The fate of two worlds may be at stake in the Avengers/Champions crossover “Worlds Collide,” but for Viv Vision, a more personal, yet no less seismic event is taking place. Avengers #673 finds the young Champion captured on Counter-Earth by the High Evolutionary, who’s all about experimenting on humans, animals and anything else he can get his hands on. (After all, his name has “evolution” in it.) Unfortunately for Viv, we get to see what happens when a synthezoid is evolved to a higher lifeform.
The end result is a fundamental change for Viv, and how fans will likely perceive her in the future. As the High Evolutionary explains, “I have transmogrified your synthezoid body into flesh and blood. You are fully human now.”
That’s right folks, Viv is now a living, breathing human. However, there is another, even more significant outcome of her new transformation: Rather than being depicted as a white girl, as you might expect given similar sci-fi and comic book twists of the past, Viv appears to be a woman of color.
While it’s not directly referenced in the story, this is a monumental status quo change not only for Viv, but for readers as well. Mark Waid, Humberto Ramos and the rest of the Champions creative team could have taken the path of least resistance with Viv’s racial identity, but instead they made the decision to further diversify Marvel’s existing superhero community. As a synthezoid (Marvel's name for an android with a synthetic body), Viv was already an outsider to the world at large, judged by the way she looks and talks. These themes will continue in her new state, where along with adapting to life as a human, she will now have to wrestle with the everyday discriminations that come with being a minority.

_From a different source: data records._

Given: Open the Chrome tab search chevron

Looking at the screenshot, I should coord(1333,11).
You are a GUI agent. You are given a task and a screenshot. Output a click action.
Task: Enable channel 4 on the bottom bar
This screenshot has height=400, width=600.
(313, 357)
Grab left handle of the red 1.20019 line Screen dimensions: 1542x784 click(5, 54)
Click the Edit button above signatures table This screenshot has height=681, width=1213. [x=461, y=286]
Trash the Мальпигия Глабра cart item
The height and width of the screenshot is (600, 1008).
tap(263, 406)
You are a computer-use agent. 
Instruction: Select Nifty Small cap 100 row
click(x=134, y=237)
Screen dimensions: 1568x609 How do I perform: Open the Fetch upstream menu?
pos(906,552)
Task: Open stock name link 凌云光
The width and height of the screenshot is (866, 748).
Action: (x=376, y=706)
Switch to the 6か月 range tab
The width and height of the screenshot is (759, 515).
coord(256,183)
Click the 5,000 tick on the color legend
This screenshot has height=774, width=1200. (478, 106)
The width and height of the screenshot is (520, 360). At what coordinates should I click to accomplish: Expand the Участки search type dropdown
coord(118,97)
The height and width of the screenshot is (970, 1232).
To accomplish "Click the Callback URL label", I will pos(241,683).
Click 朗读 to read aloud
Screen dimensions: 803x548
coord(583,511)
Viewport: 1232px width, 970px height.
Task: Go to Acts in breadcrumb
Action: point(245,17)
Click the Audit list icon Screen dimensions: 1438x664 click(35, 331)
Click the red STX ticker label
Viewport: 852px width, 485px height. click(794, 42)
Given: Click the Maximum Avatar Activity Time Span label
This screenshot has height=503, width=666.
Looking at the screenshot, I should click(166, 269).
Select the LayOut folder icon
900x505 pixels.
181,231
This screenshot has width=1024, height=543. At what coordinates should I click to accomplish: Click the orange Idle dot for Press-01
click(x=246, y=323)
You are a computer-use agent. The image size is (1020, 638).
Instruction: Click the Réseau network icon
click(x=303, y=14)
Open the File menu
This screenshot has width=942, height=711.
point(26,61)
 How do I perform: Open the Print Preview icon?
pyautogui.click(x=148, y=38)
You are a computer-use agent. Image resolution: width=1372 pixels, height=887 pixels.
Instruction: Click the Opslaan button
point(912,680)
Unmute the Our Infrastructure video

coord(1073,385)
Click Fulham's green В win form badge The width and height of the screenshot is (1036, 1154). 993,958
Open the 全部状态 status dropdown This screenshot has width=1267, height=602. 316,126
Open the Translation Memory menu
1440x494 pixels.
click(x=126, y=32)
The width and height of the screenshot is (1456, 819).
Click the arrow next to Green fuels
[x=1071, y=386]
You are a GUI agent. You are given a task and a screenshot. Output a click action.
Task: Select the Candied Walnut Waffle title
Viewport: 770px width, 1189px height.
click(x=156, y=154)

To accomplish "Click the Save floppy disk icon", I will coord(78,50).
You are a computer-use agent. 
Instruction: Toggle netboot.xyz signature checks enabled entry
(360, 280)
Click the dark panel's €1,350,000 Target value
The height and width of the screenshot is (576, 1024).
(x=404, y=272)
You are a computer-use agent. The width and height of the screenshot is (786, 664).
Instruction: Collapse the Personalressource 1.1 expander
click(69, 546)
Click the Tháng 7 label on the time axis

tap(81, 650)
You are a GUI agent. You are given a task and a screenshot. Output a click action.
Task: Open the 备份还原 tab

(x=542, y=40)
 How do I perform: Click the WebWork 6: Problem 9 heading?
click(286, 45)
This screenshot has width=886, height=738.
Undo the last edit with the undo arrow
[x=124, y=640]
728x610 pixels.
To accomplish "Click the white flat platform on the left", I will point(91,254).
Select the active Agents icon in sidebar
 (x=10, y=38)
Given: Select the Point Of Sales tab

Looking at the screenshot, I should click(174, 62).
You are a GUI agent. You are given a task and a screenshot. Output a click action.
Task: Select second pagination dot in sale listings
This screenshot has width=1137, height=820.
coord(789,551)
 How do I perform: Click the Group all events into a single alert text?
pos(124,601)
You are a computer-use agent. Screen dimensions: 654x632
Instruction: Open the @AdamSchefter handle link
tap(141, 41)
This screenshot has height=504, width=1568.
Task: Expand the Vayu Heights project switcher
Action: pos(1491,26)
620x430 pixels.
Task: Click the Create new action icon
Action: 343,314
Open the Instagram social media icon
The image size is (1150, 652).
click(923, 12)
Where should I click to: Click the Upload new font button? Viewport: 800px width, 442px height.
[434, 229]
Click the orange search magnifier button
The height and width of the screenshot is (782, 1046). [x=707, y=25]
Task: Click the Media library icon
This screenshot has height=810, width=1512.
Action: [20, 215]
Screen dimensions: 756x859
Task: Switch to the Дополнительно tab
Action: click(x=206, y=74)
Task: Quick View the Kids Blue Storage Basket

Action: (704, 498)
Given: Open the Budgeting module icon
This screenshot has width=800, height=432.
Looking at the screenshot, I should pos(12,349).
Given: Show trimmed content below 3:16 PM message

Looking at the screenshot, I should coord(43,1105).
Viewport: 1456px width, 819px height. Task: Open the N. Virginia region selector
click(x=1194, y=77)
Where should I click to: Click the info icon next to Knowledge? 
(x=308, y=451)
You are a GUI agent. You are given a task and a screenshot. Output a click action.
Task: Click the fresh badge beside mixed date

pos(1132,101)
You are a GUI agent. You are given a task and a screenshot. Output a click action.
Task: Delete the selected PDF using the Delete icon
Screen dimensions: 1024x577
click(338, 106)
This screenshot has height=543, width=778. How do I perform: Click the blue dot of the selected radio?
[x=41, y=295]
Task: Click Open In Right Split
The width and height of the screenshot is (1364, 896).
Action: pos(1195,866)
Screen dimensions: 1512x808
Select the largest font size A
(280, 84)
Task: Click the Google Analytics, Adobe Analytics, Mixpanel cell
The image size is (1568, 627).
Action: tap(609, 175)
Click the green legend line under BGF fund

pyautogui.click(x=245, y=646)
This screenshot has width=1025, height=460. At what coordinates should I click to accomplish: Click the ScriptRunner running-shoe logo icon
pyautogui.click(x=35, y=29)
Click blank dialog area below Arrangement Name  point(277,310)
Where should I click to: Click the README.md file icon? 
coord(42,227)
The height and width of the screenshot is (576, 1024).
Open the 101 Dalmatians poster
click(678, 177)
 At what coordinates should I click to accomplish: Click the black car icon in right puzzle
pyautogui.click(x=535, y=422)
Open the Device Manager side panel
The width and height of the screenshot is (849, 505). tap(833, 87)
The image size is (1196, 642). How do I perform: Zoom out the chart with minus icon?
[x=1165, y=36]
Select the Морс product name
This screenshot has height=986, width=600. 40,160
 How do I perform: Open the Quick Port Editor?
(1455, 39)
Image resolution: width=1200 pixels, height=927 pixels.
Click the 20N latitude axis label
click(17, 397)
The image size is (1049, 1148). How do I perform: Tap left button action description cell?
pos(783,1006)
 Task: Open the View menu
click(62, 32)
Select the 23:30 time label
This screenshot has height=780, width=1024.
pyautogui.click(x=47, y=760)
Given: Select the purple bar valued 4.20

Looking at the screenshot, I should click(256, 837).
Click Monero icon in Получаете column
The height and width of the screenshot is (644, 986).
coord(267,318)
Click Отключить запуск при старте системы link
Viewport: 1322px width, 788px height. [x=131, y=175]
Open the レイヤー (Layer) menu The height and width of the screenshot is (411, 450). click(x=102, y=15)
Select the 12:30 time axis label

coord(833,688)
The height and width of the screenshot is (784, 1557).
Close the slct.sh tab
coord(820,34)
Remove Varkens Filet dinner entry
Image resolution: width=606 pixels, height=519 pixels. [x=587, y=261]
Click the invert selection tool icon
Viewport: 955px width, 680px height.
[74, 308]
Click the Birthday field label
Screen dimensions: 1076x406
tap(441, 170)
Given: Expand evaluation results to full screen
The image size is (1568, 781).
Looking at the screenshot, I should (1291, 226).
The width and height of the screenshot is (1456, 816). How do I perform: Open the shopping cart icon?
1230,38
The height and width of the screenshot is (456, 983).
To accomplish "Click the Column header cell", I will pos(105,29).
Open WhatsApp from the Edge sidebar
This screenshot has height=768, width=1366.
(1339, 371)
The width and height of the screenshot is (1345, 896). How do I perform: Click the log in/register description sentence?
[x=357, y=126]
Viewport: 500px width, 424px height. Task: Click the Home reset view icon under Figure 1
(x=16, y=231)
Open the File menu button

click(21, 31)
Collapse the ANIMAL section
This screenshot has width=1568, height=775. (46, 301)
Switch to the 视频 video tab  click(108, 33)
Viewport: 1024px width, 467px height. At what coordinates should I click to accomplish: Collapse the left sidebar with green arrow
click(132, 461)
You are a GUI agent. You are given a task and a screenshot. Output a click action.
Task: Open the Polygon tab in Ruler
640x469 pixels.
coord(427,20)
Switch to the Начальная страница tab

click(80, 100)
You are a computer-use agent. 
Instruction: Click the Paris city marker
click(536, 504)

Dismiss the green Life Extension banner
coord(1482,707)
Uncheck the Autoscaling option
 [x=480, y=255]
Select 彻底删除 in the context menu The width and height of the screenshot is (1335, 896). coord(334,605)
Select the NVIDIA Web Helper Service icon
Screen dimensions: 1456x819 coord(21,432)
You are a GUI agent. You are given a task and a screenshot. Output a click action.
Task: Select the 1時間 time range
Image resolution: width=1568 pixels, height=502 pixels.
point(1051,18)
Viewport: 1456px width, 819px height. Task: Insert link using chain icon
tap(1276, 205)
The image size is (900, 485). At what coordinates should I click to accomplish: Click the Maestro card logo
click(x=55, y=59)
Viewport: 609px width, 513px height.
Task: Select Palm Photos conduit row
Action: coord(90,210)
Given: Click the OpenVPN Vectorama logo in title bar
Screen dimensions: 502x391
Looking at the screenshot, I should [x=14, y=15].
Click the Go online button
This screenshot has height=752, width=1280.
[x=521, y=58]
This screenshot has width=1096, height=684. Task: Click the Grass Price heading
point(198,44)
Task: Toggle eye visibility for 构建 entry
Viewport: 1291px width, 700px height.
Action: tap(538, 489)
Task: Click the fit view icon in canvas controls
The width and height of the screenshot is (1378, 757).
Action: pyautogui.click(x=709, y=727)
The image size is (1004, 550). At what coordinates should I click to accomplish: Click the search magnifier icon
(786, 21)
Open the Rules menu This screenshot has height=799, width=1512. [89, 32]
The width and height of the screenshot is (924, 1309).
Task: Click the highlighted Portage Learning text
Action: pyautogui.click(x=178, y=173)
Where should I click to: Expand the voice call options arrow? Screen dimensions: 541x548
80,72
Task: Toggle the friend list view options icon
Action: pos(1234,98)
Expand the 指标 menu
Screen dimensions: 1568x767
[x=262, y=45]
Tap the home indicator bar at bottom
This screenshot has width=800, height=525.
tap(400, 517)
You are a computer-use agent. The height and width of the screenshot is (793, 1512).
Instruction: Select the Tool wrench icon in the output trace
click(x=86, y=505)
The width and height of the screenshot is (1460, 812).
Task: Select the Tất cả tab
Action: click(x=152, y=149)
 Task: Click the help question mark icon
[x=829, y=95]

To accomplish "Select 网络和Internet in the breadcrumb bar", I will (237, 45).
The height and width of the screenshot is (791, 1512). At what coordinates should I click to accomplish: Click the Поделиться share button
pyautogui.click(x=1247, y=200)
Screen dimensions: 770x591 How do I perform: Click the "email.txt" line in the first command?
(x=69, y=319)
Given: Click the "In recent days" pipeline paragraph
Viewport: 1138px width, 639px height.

One question we have to ask is, did the High Evolutionary intentionally make Viv a black or Latina character during his experimentation, or was this a natural result of his actions? If it’s the latter, then it puts Tom King and Gabriel Walta’s critically-acclaimed The Vision in a whole new light. The 12-issue series took a unique approach to the Vision, introducing a suburban setting for the Avenger, along with a new family life consisting of his wife Virginia and teenagers Vin and Viv. The Visions stood out amongst their neighbors, an apparent study of what happens when celebrity lived in a the suburbs, but a situation that now reads with more racial overtones.
The Vision and his family were treated as outsiders and never accepted by their (predominately white) neighbors, which is what happens to minorities 365 days a year. Think back to news headlines reporting black children being gunned down for walking with a hoodie on, or playing with a toy gun in a public park. These are the same dangers Viv will face once “Worlds Collides” ends, especially since she’s apparently lost the "immortality" that comes with being a synthezoid. For that matter, does Viv still have any powers? Gone is the yellow pendant on her forehead, so that could be the first clue that she is now a completely powerless mortal.
Back to the Vision family for a second: does Viv’s revelation also extend to her parents, sibling and extended family? The Vision was the first creation of the classic Avengers villain Ultron, who himself went on to create a family for himself. If the High Evolutionary were to get his hands on the Vision and transform him the same as he did Viv, would Vision have brown skin also? There are two more Ultron creations to consider -- his wife Jocasta and cyborg son Victor Mancha. The name “Jocasta,” while being of Greek origin, has a Hispanic-sounding ring to it, while Victor’s mother is a Hispanic woman named Marianella Mancha.
It would be great if Marvel capitalized on Viv’s new status quo with a miniseries chronicling her journey, seeking advice through the Marvel Universe. One thing the publisher has done a fine job of doing over the last several years is adding more diverse heroes to its ranks, characters that reflect its expanded readership. A Viv Vision miniseries could guest-star a different hero in each issue to help attract new readers. For example, Viv can look to her Champions teammate Ms. Marvel for words of wisdom on how to navigate the streets as a woman of color. Lunella Lafayette, aka Moon Girl, is rather young, but has the distinction of being the smartest person in the Marvel Universe, who also happens to be Black. The possibilities are endless.
We’re holding out hope Marvel has long-term plans for Viv’s recent development. A subset of the fanbase will look up to her as a role model, and that’s a good thing. For now, however, we’ll just have to wait and see if she survives the Avengers/Champions crossover in one piece.